Subsidiemodule brongerichte verduurzaming stal- en managementmaatregelen

Zoals aangekondigd in de Kamerbrief van 14 juni 20241 zijn de voorbereidingen om de Sbv-investeringsmodule dit najaar open te kunnen stellen onverkort voortgezet. De regeling is inmiddels klaar en mijn streven is om deze 21 oktober open te stellen. Komende openstelling is gericht op melkvee-, varkens- en vleeskalverhouders. In de begroting voor 2024 is voor de Sbv een budget van € 60 miljoen gereserveerd.

Eerder is in de Kamerbrief van 23 januari 20242 met de Kamer gedeeld dat de effectiviteit van de Sbv samenhangt met de mate waarin voor de investering benodigde natuurvergunningen kunnen worden verleend. Voor het verlenen van natuurvergunningen moet er op individueel bedrijfsniveau zekerheid zijn dat omliggende stikstofgevoelige Natura 2000-gebieden er door een activiteit niet op achteruitgaan. Voor brongerichte technieken in de varkens- en vleeskalverhouderij kan, door grote variatie van stikstofemissie per individueel bedrijf, onvoldoende zekerheid geboden worden dat negatieve effecten op omliggende stikstofgevoelige Natura 2000-gebieden kunnen worden uitgesloten. Voor nageschakelde technieken is de situatie anders. Wageningen University and Research geeft aan dat verschillende groepen luchtwassers voldoende reductie kunnen behalen om, bij gelijkblijvende dieraantallen, met zekerheid negatieve effecten uit te kunnen sluiten.
- - - - - - -
**De opdracht:**
- A) Welke groepen veehouders noemt de tekst over de Sbv-subsidie als doelgroep van de komende openstelling? Noem ze allemaal.
- B) Beantwoord met de tekst over de Sbv-subsidie:
(i) Welk bedrag is in de begroting voor 2024 voor de Sbv gereserveerd?
(ii) Op welke datum wil men de regeling openstellen?
(iii) Welke organisatie zegt dat verschillende groepen luchtwassers voldoende reductie kunnen behalen?
- C) Schrijf in een paar zinnen hoe de tekst over de Sbv-subsidie na de laatste zin verdergaat.
- - - - - - -
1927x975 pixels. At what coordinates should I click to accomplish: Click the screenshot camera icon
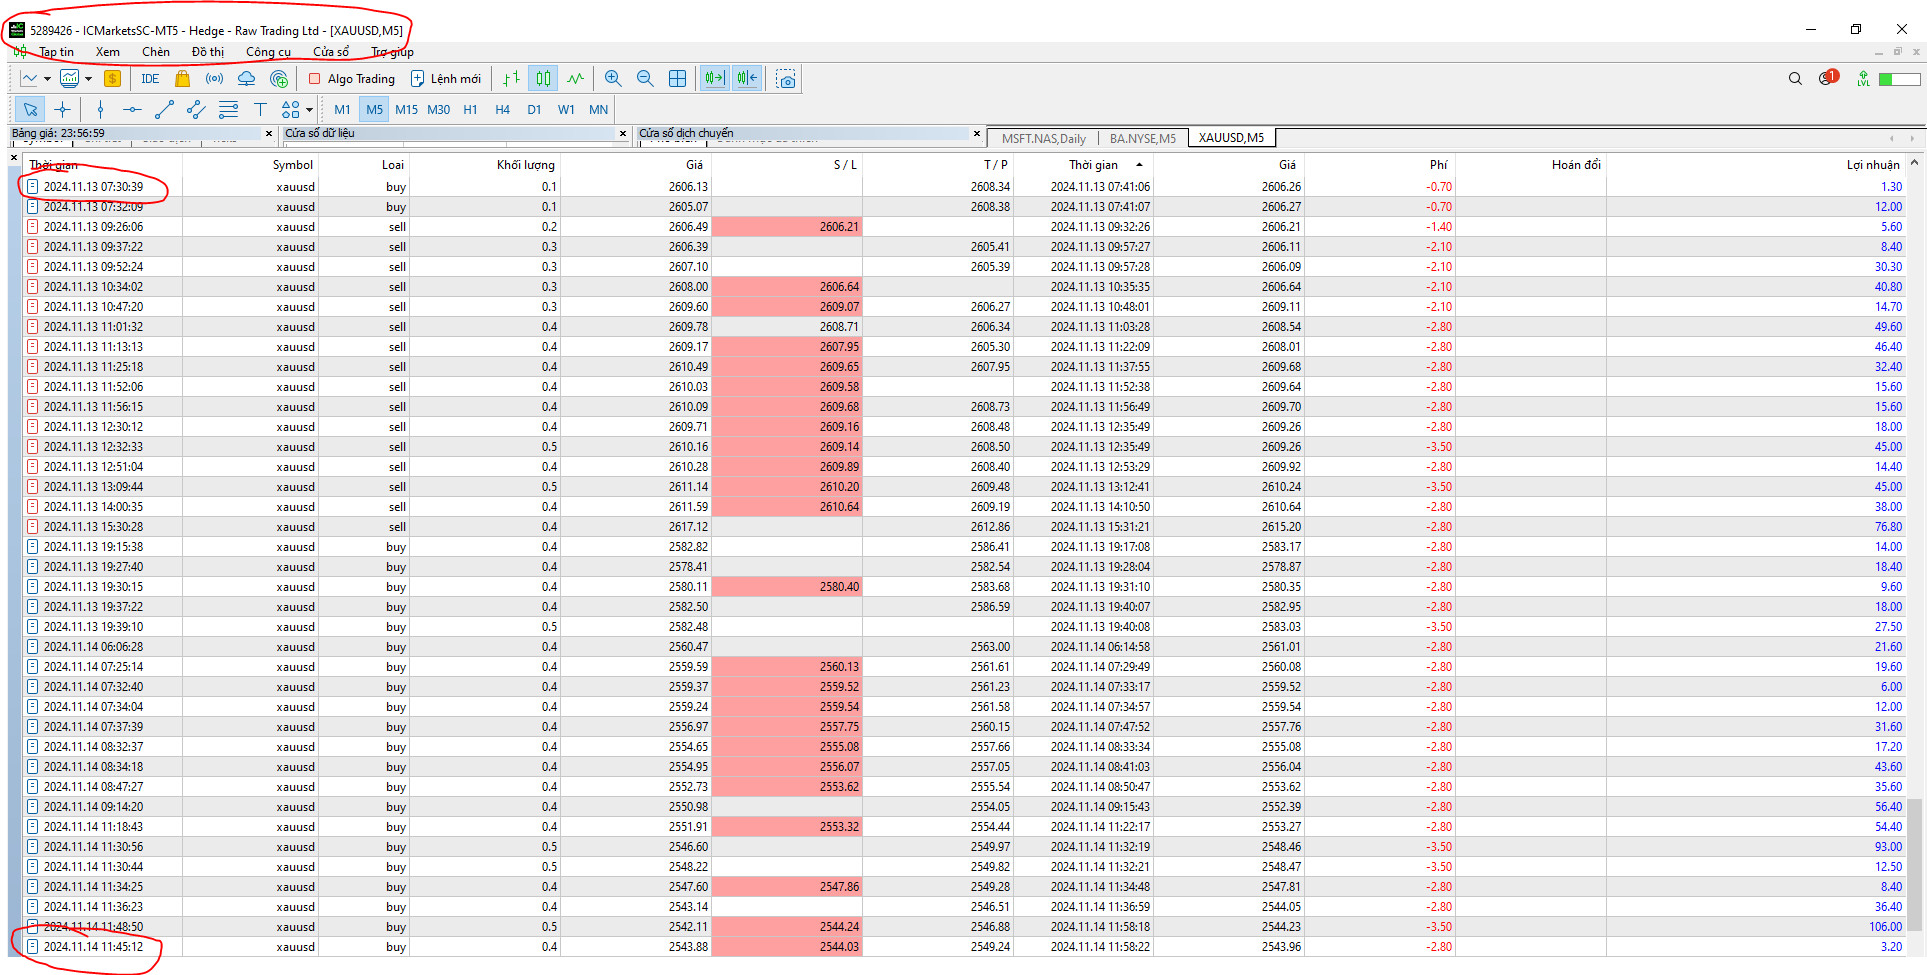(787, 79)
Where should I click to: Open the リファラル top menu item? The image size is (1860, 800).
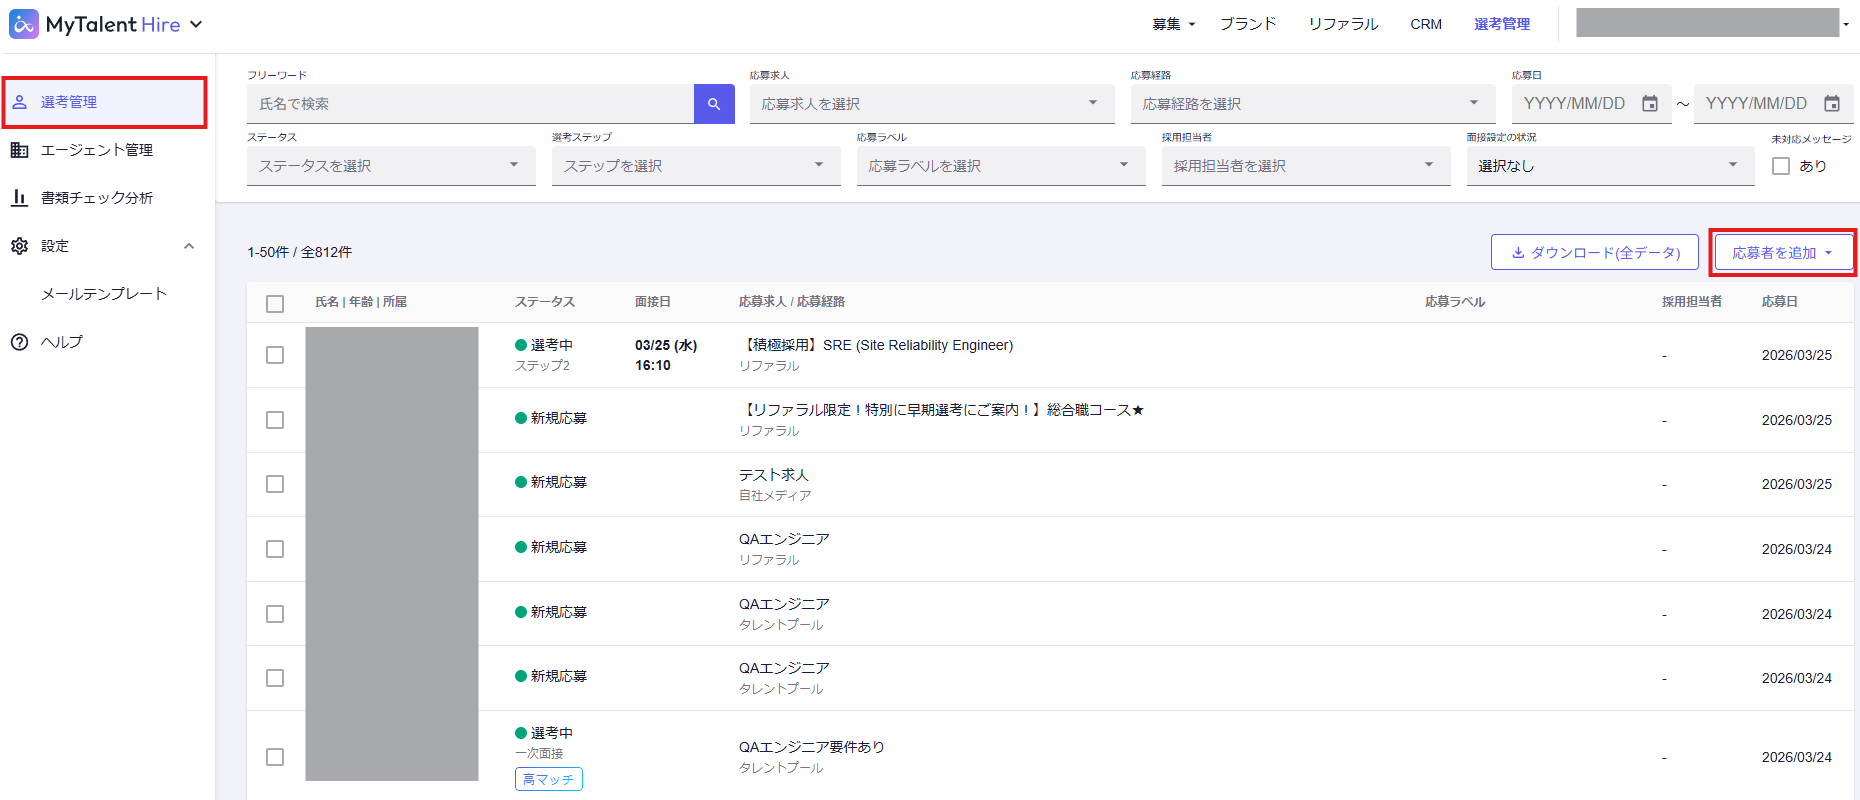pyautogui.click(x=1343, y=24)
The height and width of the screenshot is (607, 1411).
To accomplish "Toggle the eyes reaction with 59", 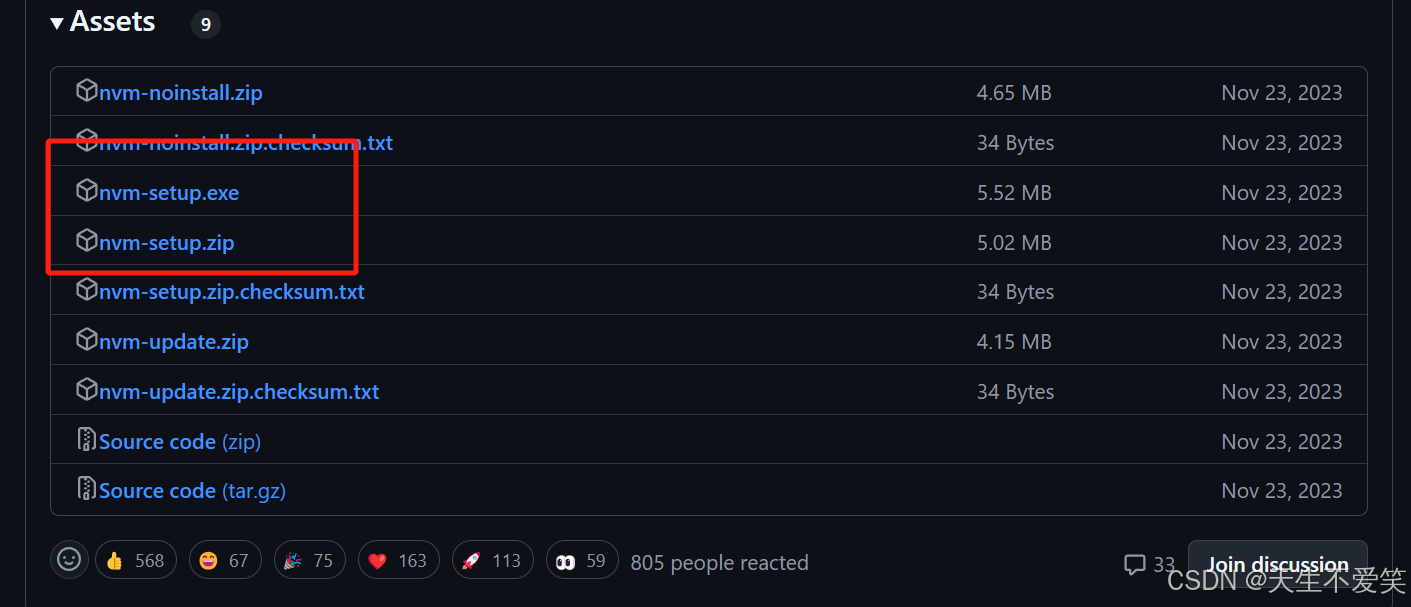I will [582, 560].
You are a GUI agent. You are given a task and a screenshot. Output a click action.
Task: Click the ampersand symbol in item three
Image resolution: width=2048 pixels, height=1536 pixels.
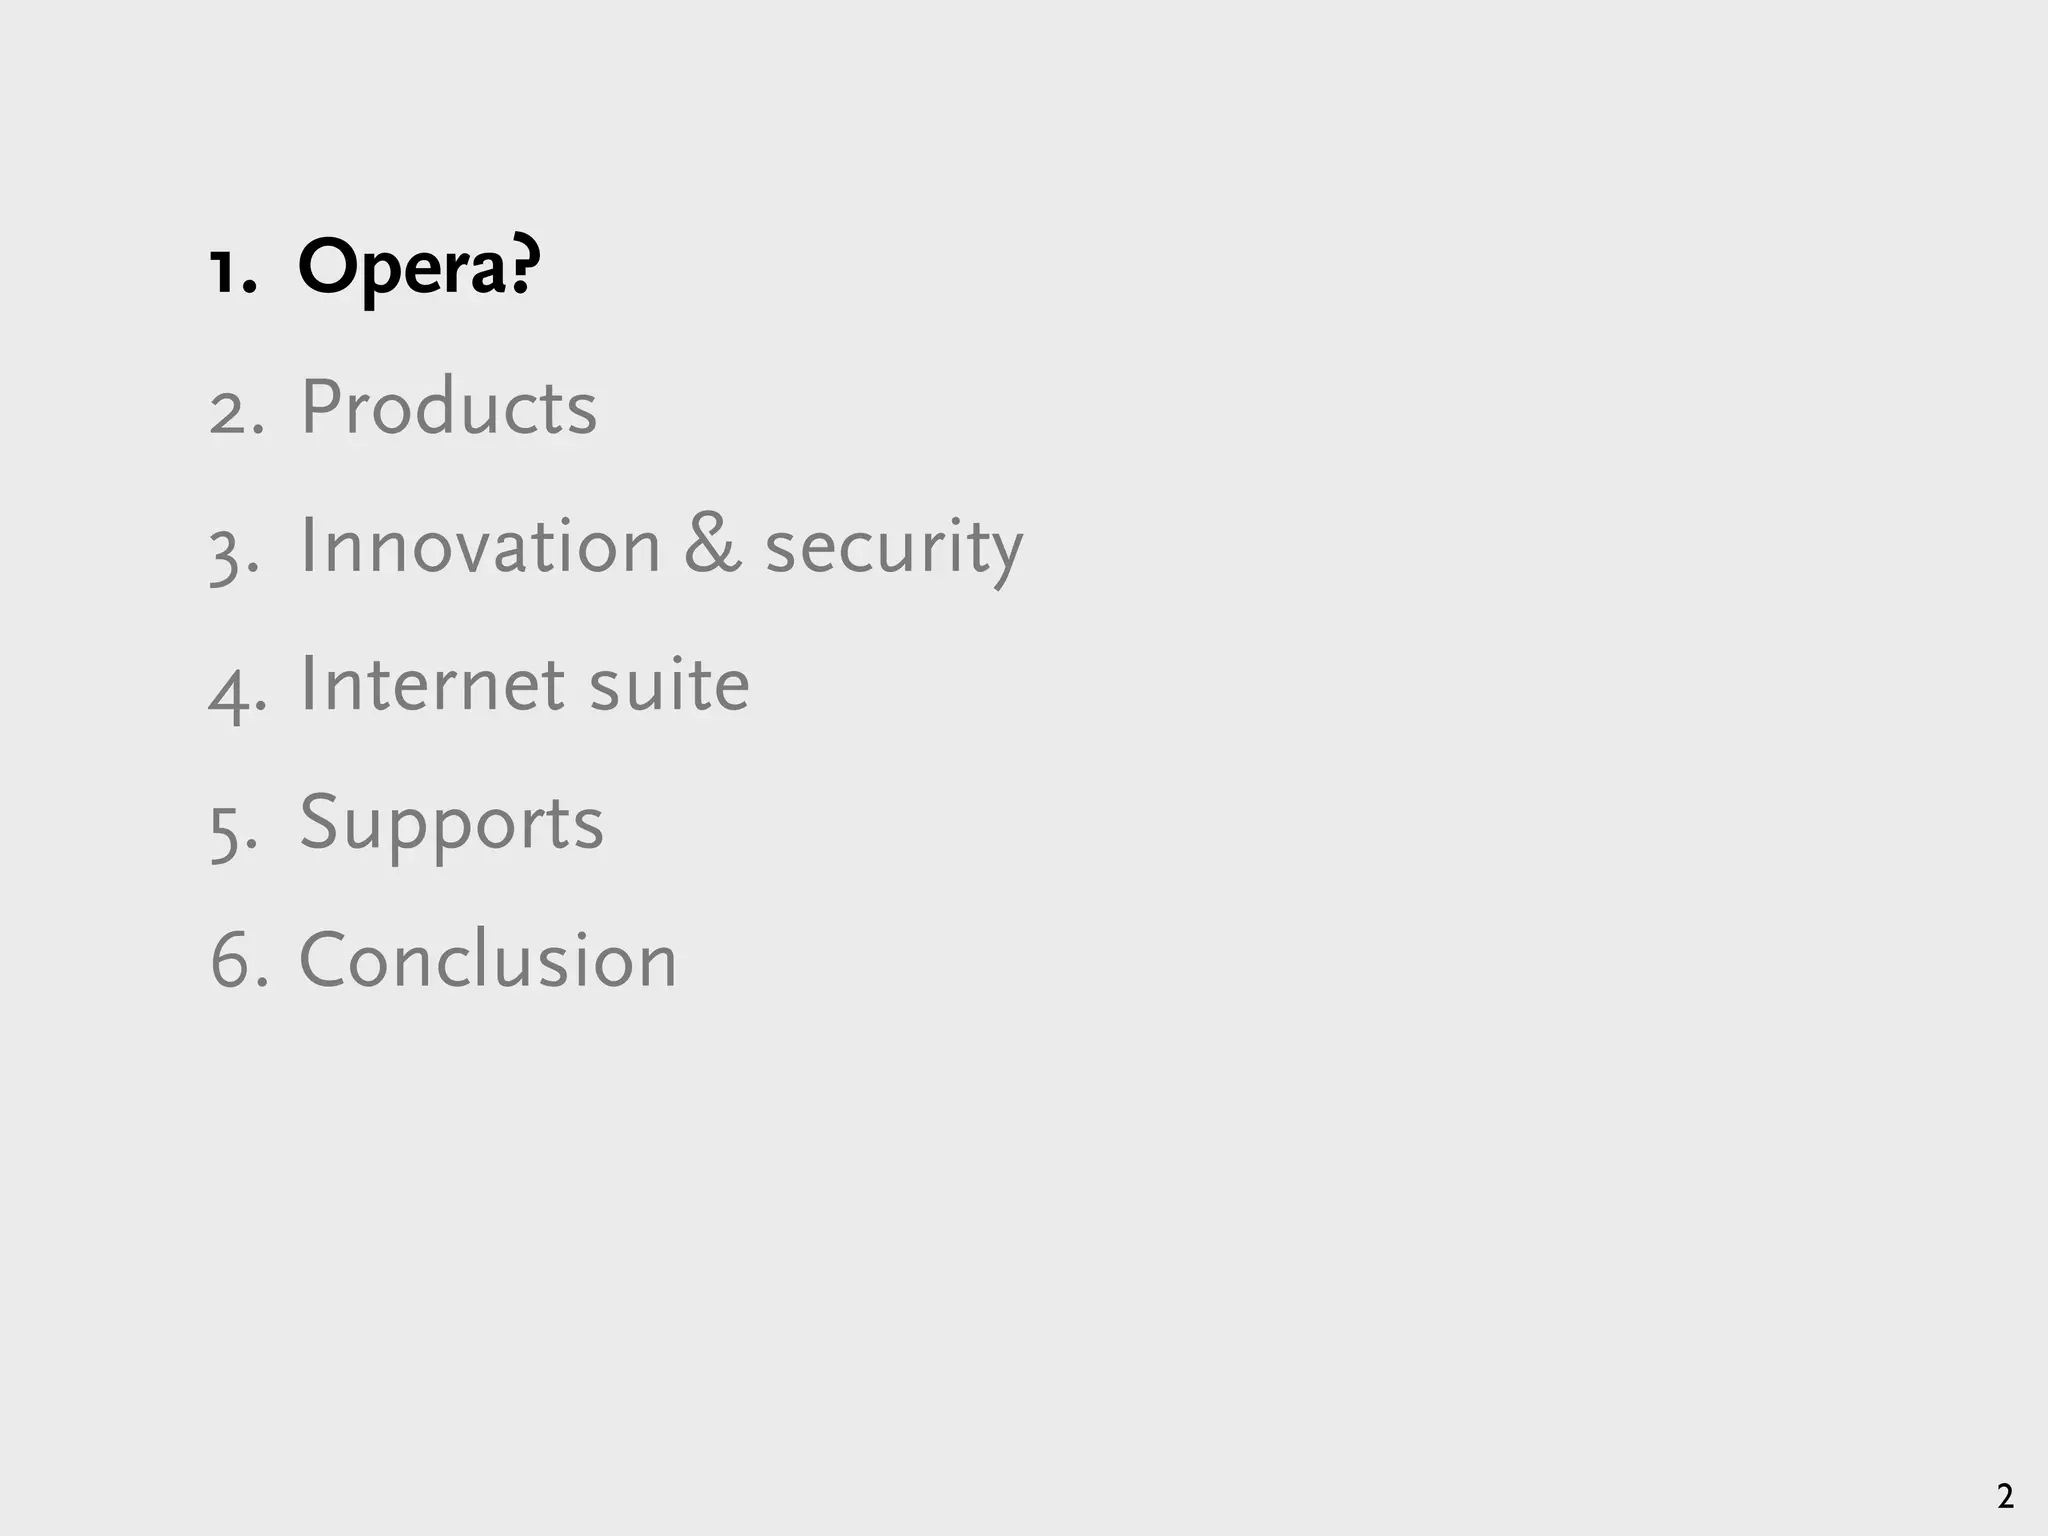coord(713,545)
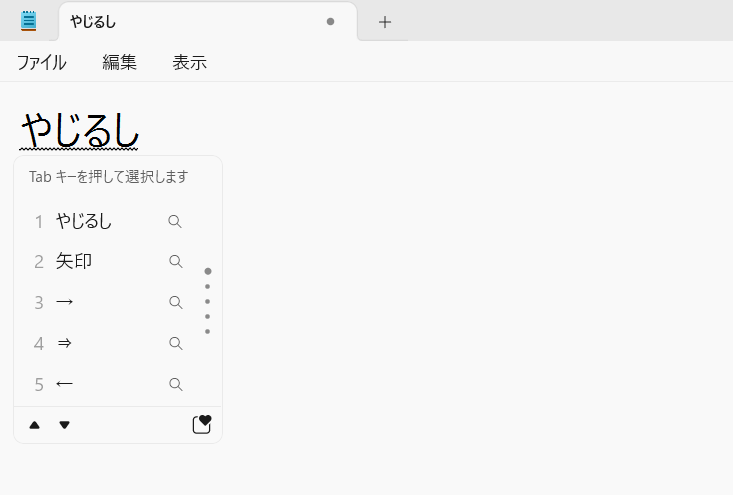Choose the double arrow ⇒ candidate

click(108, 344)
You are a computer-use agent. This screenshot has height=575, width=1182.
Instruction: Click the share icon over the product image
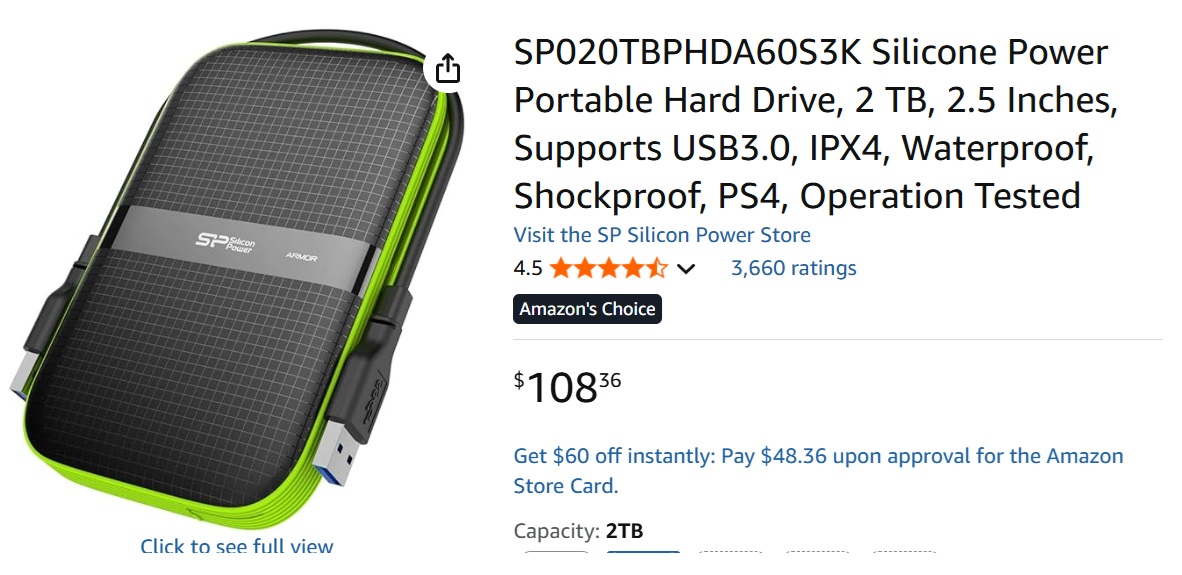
- - - - - - -
**Eindresultaten:**
- A) Melkveehouders, varkenshouders en vleeskalverhouders.

- B)
(i) € 60 miljoen.
(ii) 21 oktober.
(iii) Wageningen University and Research.

- C)
Om deze redenen heb ik ervoor gekozen om in de komende openstelling, naast brongerichte technieken, ook nageschakelde technieken (luchtwassers) te subsidiëren. Voor varkens- en vleeskalverhouders die willen deelnemen is het dus noodzakelijk om in een luchtwasser te investeren en kan worden gekozen om dit te combineren met een investering in een brongerichte techniek. Voor melkveehouders is één brongerichte techniek beschikbaar die voldoende zekerheid biedt en zijn er geen luchtwassers beschikbaar die voldoen aan de voorwaarden. Met deze voorwaarden geef ik invulling aan de motie van het lid Van der Plas3 over het opnemen van nageschakelde technieken in de Sbv.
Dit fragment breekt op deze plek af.